Task statement:
Nothing in the listing may be skipped; repeat it all exactly.
== Provided records
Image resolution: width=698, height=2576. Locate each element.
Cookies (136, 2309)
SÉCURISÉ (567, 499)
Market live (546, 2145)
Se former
====
Output for this task:
Image resolution: width=698, height=2576. Locate each element.
Cookies (136, 2309)
SÉCURISÉ (567, 499)
Market live (546, 2145)
Se former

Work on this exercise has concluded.